(Pixel coordinate grounding data)

# # #

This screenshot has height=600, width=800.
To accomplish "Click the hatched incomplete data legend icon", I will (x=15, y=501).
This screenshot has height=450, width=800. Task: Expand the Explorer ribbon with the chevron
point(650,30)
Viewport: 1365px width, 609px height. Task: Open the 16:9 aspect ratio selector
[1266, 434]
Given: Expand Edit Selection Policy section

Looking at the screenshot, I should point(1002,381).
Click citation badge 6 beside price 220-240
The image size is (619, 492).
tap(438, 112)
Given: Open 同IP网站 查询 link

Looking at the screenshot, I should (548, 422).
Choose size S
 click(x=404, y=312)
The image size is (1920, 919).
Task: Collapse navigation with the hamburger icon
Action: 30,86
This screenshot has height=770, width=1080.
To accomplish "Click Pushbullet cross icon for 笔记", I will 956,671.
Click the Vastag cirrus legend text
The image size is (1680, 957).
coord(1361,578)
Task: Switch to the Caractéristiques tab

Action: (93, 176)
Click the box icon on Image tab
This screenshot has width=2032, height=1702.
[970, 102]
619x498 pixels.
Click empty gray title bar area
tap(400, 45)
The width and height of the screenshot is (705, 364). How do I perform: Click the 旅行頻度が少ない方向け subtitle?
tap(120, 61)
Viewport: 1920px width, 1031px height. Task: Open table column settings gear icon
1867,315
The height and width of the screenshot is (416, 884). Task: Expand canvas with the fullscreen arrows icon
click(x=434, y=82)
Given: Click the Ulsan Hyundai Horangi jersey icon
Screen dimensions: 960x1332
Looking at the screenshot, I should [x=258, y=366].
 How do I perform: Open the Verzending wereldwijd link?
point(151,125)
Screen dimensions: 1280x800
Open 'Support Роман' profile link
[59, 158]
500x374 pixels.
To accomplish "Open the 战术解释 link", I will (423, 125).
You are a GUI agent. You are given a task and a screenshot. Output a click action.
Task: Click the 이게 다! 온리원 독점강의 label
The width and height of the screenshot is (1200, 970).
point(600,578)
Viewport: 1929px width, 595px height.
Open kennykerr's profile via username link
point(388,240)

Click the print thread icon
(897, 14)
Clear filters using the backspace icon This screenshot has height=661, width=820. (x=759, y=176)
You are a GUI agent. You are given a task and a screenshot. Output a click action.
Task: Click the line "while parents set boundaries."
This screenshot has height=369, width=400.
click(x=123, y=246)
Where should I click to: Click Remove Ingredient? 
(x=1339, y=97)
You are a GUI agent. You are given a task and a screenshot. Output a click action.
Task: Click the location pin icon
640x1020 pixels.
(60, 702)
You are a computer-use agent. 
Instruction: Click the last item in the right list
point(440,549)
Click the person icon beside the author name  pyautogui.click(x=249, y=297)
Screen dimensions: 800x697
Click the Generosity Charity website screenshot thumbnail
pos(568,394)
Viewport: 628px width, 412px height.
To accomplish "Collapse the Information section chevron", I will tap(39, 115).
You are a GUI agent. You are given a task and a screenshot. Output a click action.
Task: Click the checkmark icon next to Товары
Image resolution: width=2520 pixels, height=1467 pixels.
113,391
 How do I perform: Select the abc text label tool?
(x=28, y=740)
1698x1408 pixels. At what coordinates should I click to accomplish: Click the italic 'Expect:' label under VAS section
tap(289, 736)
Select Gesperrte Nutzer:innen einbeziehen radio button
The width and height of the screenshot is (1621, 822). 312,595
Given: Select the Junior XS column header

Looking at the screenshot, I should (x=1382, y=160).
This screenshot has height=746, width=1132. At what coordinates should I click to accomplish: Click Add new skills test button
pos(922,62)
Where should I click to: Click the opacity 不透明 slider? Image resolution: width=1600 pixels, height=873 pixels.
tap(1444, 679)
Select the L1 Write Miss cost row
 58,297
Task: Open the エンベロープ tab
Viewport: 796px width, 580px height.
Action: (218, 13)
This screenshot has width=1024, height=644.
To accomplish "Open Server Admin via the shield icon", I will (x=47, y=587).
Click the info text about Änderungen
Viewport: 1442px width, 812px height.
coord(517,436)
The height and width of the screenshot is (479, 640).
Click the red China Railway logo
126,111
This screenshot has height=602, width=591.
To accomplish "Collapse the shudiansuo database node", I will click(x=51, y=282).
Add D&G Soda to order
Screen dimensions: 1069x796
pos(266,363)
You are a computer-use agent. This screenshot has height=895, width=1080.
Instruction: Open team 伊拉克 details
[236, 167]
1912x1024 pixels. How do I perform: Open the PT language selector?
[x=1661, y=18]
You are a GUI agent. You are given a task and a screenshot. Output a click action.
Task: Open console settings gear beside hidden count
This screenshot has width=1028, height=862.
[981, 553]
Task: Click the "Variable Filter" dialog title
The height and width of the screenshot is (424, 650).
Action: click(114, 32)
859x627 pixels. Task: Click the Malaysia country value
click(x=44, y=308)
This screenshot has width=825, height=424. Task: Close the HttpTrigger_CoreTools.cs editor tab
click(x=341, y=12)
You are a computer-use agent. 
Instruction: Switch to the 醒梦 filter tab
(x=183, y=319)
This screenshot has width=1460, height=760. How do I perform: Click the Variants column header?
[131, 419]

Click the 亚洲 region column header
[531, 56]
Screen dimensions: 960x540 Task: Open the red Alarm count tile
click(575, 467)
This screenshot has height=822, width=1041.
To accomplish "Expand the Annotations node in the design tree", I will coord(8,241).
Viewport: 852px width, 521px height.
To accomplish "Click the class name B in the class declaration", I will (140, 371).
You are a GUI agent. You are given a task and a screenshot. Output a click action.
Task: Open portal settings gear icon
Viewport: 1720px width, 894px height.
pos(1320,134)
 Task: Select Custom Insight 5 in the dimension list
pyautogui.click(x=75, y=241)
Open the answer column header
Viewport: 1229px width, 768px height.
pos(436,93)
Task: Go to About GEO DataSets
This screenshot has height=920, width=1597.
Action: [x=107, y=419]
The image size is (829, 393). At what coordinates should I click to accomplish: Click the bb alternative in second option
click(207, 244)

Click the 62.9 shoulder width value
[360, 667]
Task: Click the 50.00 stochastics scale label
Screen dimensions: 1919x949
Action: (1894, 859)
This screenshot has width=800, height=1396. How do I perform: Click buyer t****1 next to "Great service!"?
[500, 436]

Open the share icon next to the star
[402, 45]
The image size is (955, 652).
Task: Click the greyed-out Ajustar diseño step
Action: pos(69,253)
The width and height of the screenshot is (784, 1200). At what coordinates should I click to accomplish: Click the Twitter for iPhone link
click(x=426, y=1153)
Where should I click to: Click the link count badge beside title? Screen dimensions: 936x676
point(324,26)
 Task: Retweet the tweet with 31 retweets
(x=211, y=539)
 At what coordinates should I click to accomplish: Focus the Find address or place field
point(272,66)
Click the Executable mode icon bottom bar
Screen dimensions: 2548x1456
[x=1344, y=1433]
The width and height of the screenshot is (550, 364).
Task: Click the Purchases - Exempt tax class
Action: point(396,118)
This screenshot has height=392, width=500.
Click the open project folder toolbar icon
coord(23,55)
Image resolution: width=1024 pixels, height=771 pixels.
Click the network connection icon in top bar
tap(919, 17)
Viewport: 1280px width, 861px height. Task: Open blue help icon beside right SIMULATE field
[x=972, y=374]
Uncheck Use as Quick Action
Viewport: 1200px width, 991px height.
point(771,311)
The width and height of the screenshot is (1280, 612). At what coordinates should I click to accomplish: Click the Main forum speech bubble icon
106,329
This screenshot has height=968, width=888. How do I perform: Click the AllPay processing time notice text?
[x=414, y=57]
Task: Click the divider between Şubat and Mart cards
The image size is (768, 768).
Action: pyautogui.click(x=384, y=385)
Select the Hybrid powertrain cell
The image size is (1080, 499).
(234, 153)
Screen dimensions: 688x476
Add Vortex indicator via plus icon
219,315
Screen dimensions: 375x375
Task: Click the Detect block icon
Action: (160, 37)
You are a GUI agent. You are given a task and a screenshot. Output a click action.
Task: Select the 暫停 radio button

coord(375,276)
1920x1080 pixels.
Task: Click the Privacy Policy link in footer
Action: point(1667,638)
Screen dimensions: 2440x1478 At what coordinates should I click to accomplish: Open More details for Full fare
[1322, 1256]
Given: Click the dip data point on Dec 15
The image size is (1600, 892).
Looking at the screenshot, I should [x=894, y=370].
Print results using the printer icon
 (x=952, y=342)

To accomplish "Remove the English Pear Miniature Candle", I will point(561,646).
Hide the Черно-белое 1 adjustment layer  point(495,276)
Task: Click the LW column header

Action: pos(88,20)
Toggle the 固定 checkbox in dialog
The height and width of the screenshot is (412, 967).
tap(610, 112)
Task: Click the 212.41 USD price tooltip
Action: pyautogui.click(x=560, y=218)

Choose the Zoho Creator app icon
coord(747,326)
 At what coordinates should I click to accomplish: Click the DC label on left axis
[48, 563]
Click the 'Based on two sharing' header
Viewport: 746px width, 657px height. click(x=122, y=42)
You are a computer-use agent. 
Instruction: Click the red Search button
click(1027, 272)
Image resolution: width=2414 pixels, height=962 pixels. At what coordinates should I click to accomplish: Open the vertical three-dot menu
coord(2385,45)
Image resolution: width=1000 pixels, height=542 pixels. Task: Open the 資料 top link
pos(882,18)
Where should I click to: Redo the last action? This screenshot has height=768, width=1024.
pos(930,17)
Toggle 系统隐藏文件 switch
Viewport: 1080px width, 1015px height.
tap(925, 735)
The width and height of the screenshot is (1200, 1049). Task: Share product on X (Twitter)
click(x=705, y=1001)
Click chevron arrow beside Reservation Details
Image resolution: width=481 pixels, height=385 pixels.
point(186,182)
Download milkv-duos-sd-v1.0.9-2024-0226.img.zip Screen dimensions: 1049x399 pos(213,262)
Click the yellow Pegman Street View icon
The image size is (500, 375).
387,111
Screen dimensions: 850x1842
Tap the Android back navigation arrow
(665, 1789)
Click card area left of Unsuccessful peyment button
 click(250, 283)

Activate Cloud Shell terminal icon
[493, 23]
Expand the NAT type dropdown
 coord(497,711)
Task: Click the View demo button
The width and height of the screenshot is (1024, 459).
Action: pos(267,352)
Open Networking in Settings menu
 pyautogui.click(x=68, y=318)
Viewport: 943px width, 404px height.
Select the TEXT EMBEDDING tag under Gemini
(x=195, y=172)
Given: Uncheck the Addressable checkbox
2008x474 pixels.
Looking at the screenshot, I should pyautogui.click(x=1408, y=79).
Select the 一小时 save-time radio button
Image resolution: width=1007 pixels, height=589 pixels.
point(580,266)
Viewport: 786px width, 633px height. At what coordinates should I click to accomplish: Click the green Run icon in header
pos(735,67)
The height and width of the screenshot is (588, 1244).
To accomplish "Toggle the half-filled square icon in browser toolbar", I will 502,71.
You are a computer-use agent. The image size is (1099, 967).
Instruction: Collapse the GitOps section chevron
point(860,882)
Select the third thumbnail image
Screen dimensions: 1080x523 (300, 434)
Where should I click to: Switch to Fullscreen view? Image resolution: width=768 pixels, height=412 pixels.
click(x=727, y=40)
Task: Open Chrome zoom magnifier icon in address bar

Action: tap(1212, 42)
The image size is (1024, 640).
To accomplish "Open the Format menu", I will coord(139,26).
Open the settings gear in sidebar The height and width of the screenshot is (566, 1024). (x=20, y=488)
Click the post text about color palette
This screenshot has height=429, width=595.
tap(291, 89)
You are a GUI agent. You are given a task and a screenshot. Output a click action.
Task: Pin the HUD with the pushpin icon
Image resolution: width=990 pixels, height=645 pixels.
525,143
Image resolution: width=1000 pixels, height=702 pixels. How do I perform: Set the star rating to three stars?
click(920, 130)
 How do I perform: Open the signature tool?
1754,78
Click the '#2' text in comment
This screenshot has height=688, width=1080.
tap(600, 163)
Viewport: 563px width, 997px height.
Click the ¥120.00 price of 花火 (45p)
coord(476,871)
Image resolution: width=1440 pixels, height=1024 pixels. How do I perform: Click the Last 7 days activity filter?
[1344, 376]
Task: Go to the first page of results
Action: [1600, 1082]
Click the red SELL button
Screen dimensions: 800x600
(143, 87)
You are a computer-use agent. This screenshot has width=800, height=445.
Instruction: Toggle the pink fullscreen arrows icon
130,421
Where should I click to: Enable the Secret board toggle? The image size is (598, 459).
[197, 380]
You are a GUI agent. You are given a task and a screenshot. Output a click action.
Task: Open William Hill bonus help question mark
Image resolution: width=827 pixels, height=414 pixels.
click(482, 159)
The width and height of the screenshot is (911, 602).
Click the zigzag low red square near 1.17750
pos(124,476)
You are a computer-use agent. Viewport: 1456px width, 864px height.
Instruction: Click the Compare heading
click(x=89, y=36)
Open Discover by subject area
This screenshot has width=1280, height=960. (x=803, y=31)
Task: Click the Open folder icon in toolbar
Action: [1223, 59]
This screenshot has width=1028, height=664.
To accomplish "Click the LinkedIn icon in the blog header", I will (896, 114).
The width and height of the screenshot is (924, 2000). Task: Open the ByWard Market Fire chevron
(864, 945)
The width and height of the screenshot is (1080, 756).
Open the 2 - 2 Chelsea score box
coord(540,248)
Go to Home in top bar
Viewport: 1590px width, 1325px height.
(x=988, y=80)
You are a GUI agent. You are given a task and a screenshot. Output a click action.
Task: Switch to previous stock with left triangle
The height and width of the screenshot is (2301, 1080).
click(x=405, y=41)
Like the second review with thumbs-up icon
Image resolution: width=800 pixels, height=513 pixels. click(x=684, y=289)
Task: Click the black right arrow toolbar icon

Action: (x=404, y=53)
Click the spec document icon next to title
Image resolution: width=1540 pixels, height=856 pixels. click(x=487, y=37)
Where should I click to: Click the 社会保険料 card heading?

# # #

### Problem:
Look above for the line with "Open the settings" and the line with "Click the '#2' text in comment". Write out those two lines and all the lines between them, exactly, and no others.

### Written reply:
Open the settings gear in sidebar The height and width of the screenshot is (566, 1024). (x=20, y=488)
Click the post text about color palette
This screenshot has height=429, width=595.
tap(291, 89)
You are a GUI agent. You are given a task and a screenshot. Output a click action.
Task: Pin the HUD with the pushpin icon
Image resolution: width=990 pixels, height=645 pixels.
525,143
Image resolution: width=1000 pixels, height=702 pixels. How do I perform: Set the star rating to three stars?
click(920, 130)
 How do I perform: Open the signature tool?
1754,78
Click the '#2' text in comment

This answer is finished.